The ByteDance-owned app is predicted to be banned for the corporate’s 170mn US users if it doesn’t divest from its Chinese parent under a law that comes into force on January 19, the day before Trump’s inauguration as president.
The private meeting between the pair comes as TikTok’s attempts to fight the ban in court have up to now fallen short. A US appeals court rejected a challenge to the law and subsequent request to halt it while the corporate escalates its challenge to the Supreme Court.
Trump has previously said that he’ll “save” the platform, in an try to preserve “competition” with Mark Zuckerberg’s Meta, which he has criticised for allegedly censoring rightwing voices.
Talking to reporters at his Mar-a-Lago resort, Trump reiterated that sentiment, saying he had a “little little bit of a warm spot” for TikTok, citing his overperformance with young voters — who make up the video app’s core user base — within the presidential election earlier this yr.
“We’re taking a take a look at it,” Trump said when asked how he planned to stop next month’s ban on the app.
TikTok nodded to Trump’s position in a motion on Monday asking that the Supreme Court temporarily block the law.
“There’s an inexpensive possibility that the brand new administration will pause enforcement of the act or otherwise seek to mitigate its most severe potential consequences,” TikTok said within the court filing. “It might not be within the interest of anyone — not the parties, the general public, or the courts — for the act’s ban on TikTok to take effect just for the brand new administration to halt its enforcement hours, days, and even weeks later.”
The divest-or-ban law was championed by Joe Biden’s administration on national security grounds, with the Department of Justice arguing the app could possibly be wielded by Beijing for propaganda and espionage purposes given its Chinese parent. It passed with bipartisan support in Congress.
TikTok has deemed the law unconstitutional and argued that a spin-off could be technically “unfeasible” within the law’s timeframe. Beijing has also said it opposes a sale.
Trump has not made clear the mechanisms he would use to avoid a TikTok ban.
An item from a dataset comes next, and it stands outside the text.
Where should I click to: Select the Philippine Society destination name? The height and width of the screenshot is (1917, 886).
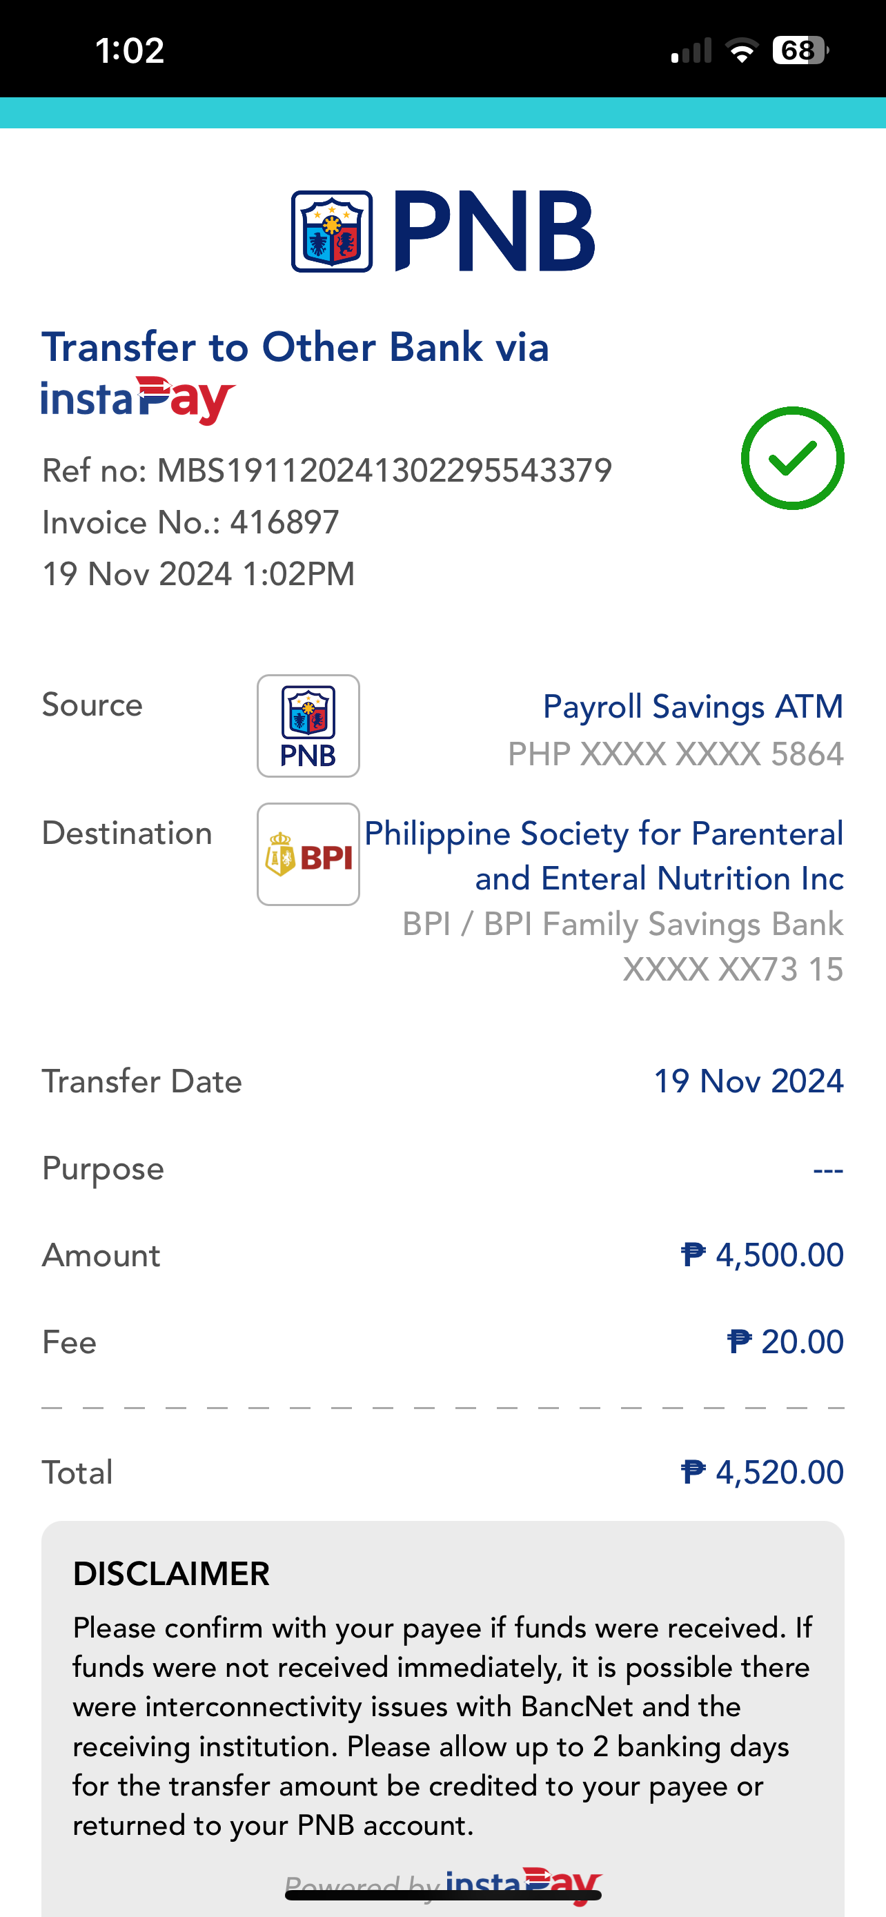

Some experts note the law allows TikTok to proceed operating if the president determines that the app is not any longer under Chinese control, speculating that Trump could simply declare that is the case.
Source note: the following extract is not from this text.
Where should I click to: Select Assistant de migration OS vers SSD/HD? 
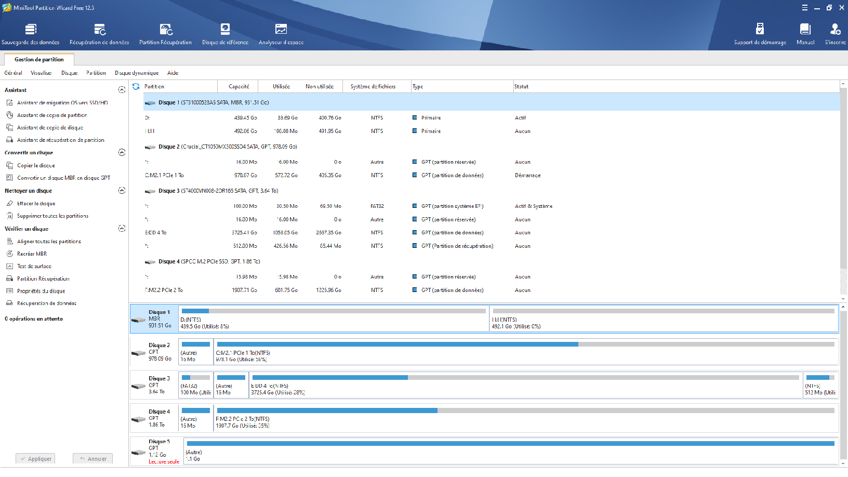coord(62,103)
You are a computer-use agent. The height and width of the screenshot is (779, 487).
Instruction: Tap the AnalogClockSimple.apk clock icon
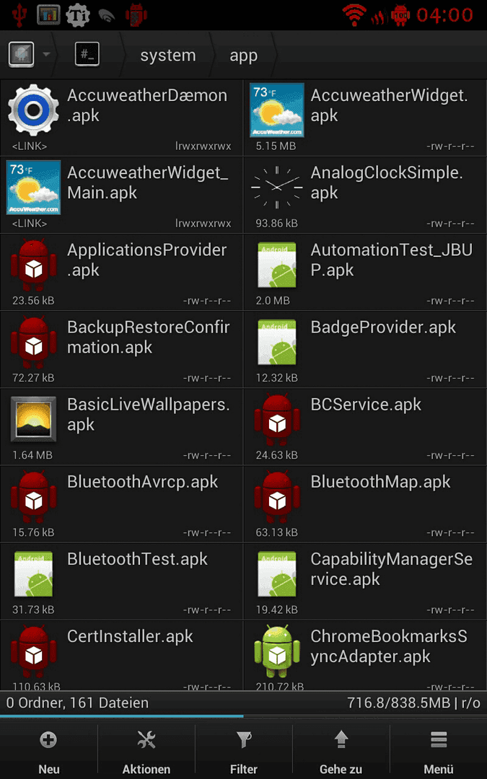[277, 187]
US corporations and their chiefs have been lining up to satisfy or court the president-elect, with Meta chief executive Zuckerberg donating $1mn for Trump’s inauguration. Amazon, and OpenAI chief executive Sam Altman, have each also donated to the event.
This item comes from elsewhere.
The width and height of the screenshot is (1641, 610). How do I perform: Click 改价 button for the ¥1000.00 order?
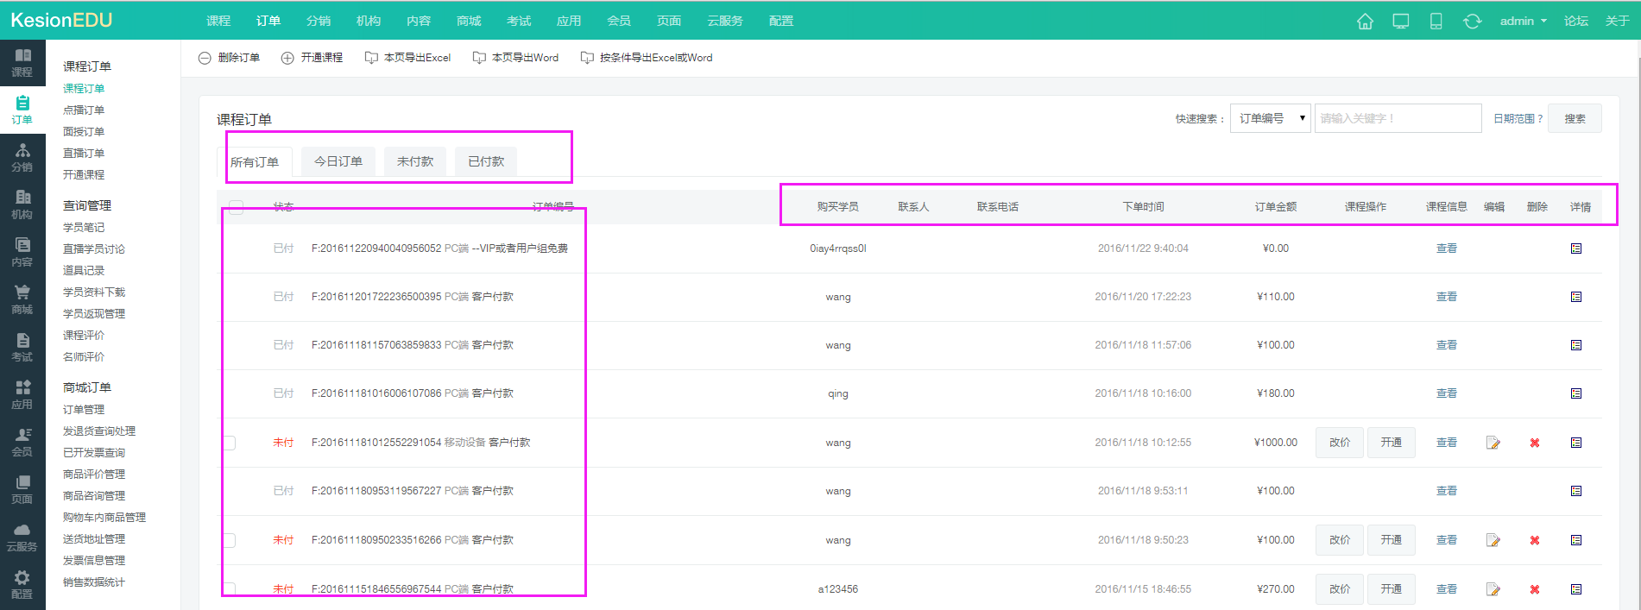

Liberal Hollywood has been less eager to this point. But Ted Sarandos, Netflix’s co-chief executive, will meet Trump at Mar-a-Lago on Tuesday.
As head of Netflix’s content businesses, Sarandos is the streaming giant’s most visible face in Hollywood. He and his wife, Nicole Avant, are also distinguished Democratic party donors, having raised money in Hollywood for Barack Obama, Joe Biden and Kamala Harris, who faced Trump within the 2024 election.
Avant, who served as ambassador to the Bahamas under Obama, has had tough words for her fellow Democrats following Harris’s loss to Trump. “The Democratic party needs a reality check,” she told the Hollywood Reporter this month. “People need to regroup.”